■ Task goal
In the material below, which lines hold the word "computer"? Pick each one out.
====
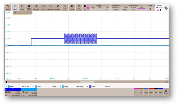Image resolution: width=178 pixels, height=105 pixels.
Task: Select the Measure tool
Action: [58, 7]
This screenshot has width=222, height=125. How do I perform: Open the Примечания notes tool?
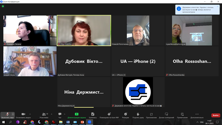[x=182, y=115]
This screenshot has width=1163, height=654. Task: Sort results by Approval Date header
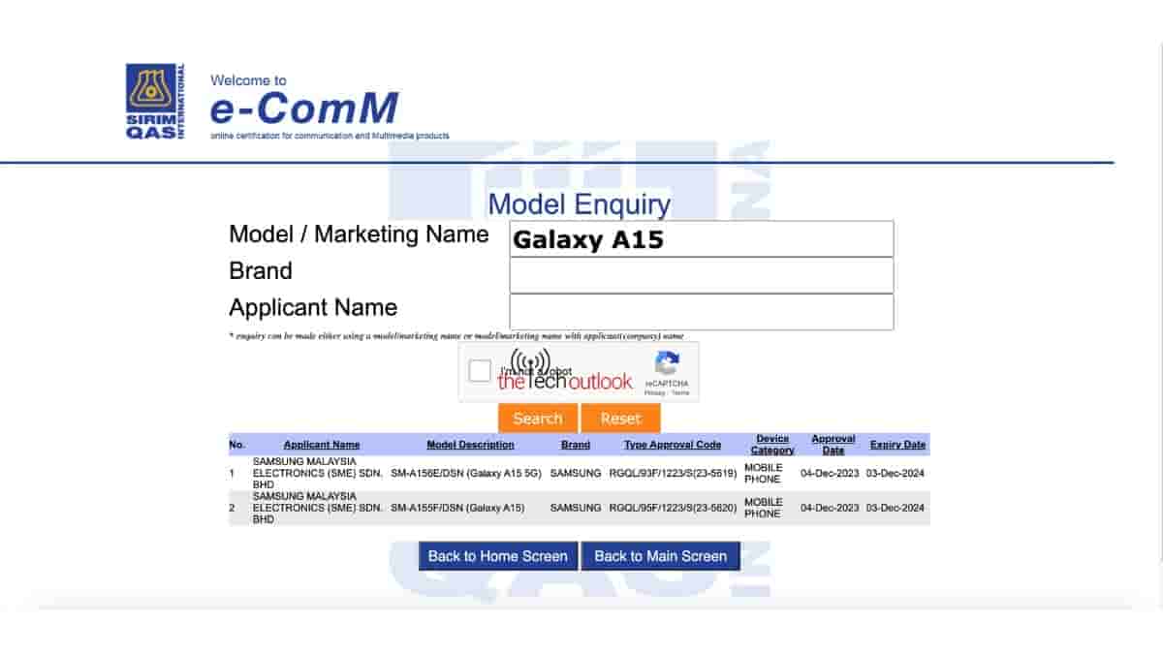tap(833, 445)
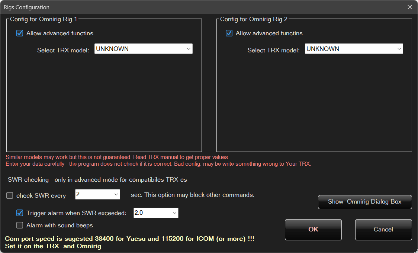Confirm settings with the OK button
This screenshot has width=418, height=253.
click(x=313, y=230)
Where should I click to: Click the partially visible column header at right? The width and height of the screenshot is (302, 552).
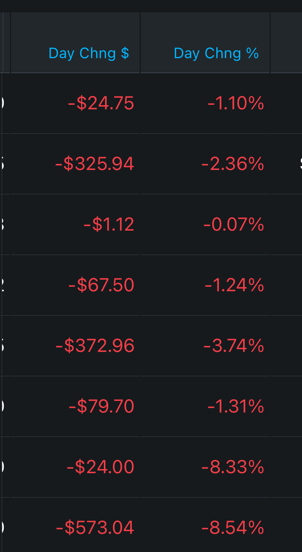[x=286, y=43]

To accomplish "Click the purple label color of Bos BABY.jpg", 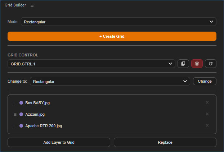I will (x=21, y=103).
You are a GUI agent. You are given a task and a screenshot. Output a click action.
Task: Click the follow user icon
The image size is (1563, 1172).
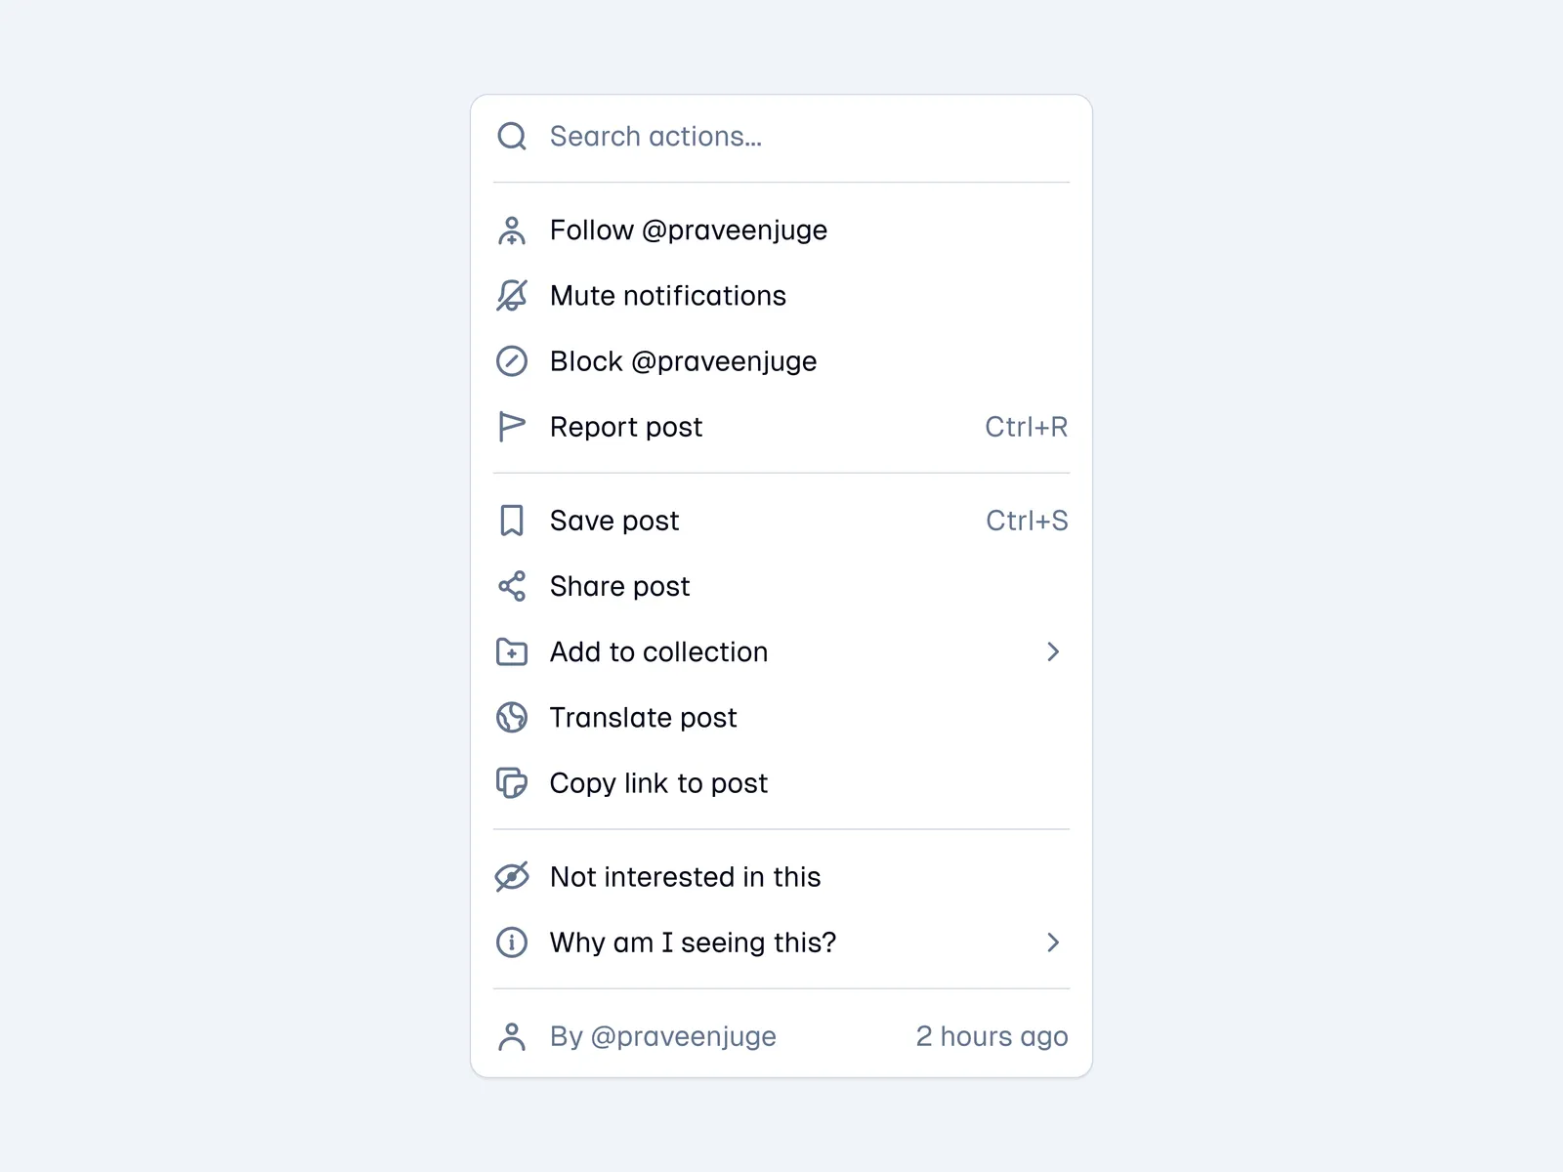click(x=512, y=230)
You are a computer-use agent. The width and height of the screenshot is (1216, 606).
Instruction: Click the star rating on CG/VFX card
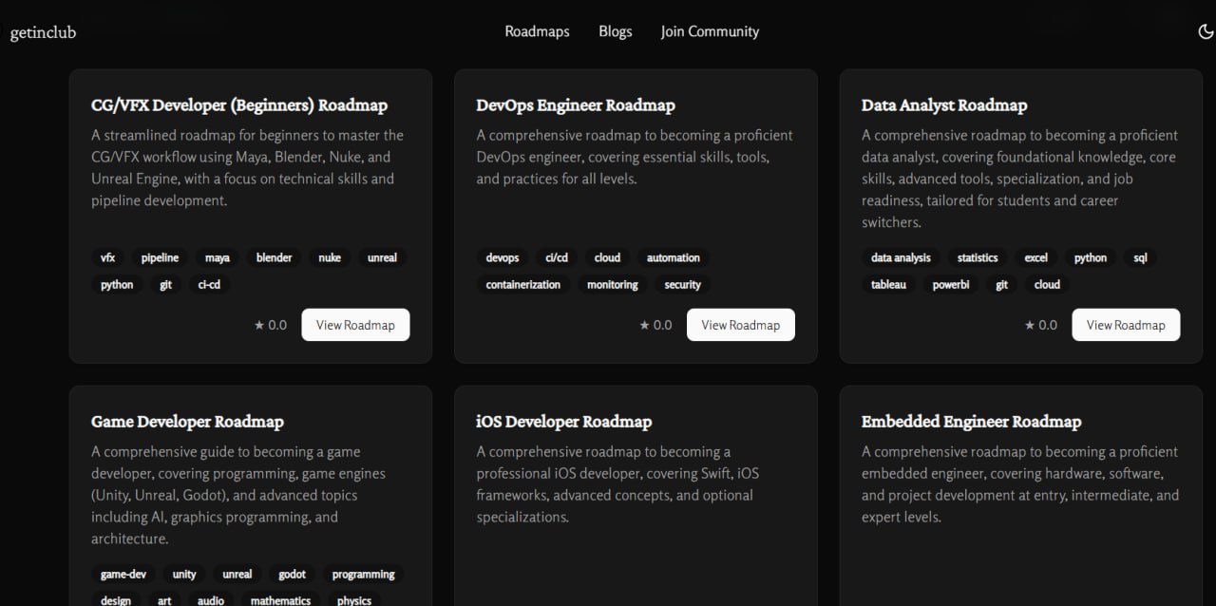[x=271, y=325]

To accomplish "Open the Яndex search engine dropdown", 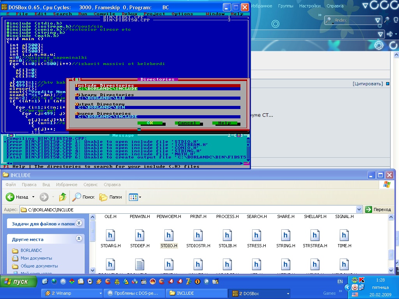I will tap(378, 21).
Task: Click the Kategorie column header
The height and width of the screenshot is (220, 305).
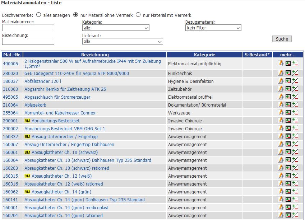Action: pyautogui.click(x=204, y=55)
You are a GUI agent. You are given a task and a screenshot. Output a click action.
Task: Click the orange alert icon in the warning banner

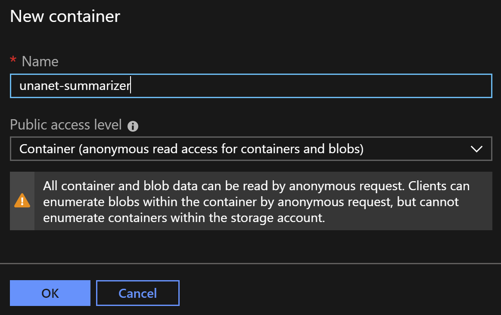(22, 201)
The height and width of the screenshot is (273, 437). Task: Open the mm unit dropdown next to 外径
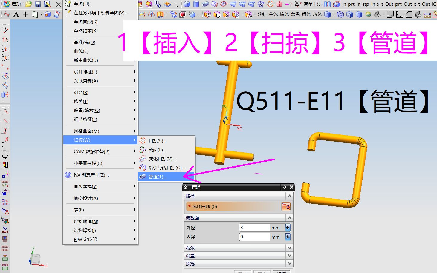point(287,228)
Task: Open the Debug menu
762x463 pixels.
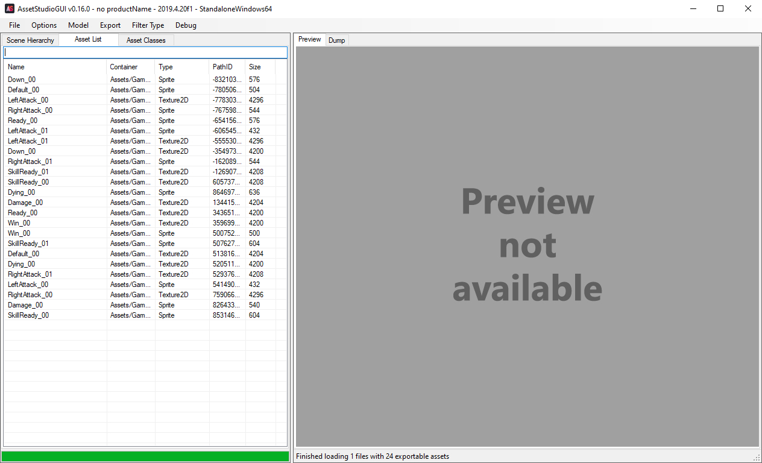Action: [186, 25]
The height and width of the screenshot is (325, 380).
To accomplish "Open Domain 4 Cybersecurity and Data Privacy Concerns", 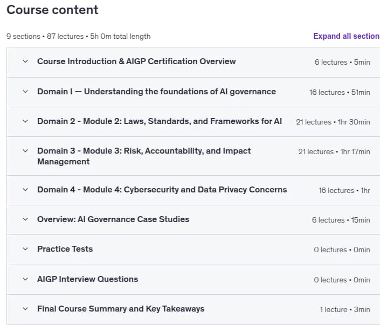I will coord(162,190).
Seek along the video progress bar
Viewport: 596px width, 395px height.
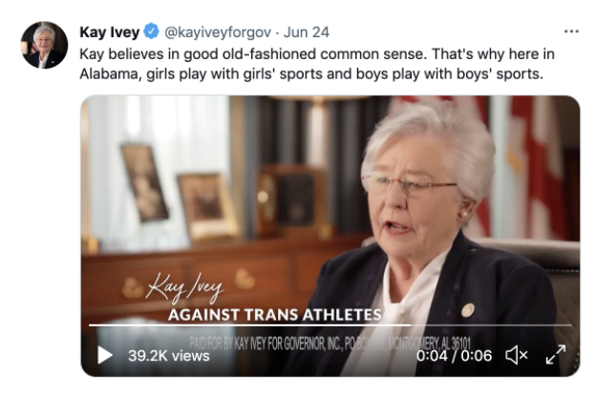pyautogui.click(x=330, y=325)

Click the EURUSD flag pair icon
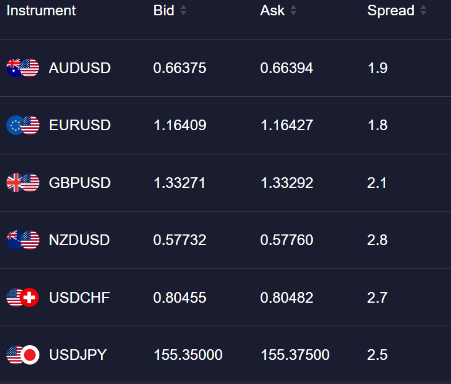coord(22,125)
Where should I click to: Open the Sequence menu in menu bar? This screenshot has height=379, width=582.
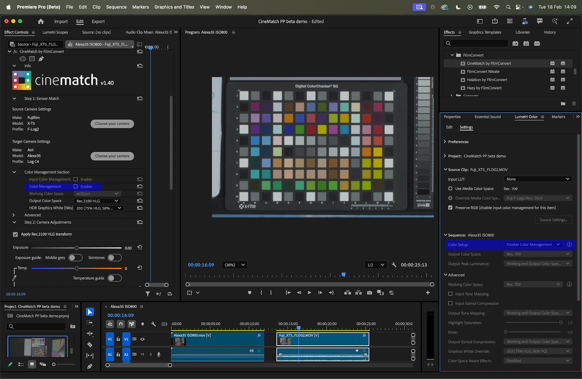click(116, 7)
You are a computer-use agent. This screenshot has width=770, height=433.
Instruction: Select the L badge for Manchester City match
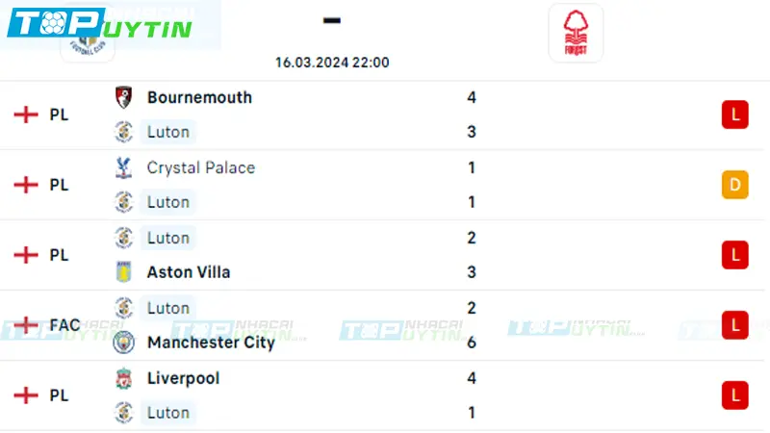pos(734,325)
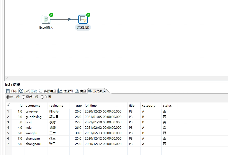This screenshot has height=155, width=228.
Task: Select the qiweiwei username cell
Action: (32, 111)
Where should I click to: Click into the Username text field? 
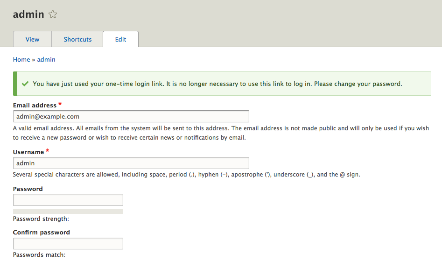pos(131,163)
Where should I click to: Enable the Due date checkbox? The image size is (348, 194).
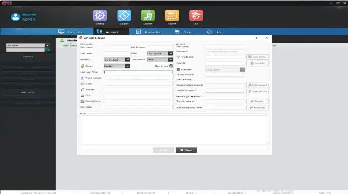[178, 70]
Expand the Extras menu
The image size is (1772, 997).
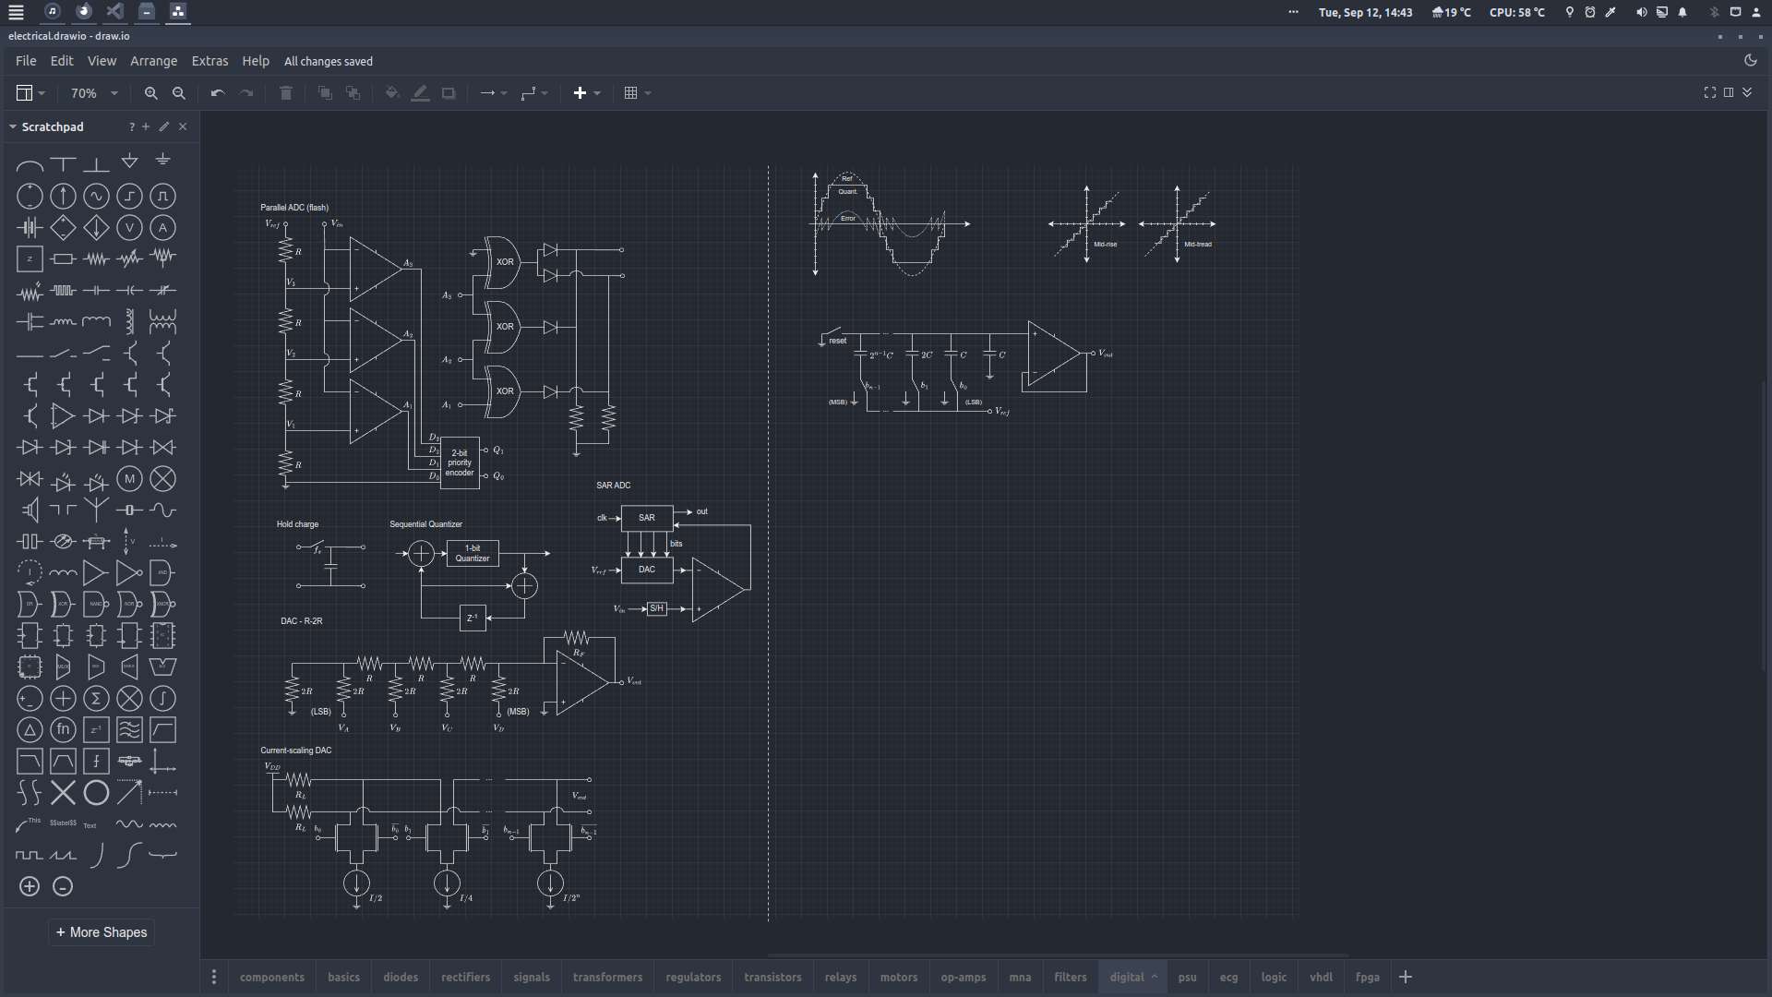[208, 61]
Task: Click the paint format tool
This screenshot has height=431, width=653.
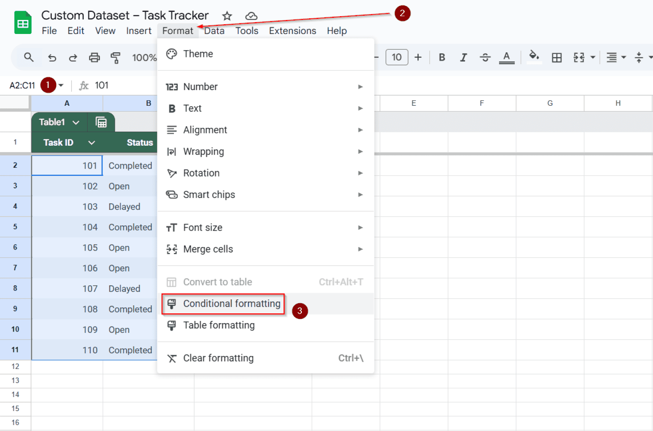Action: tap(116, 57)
====
■ Expected output
You are a computer-use agent. The width and height of the screenshot is (1216, 606).
You are a computer-use agent. This screenshot has width=770, height=433.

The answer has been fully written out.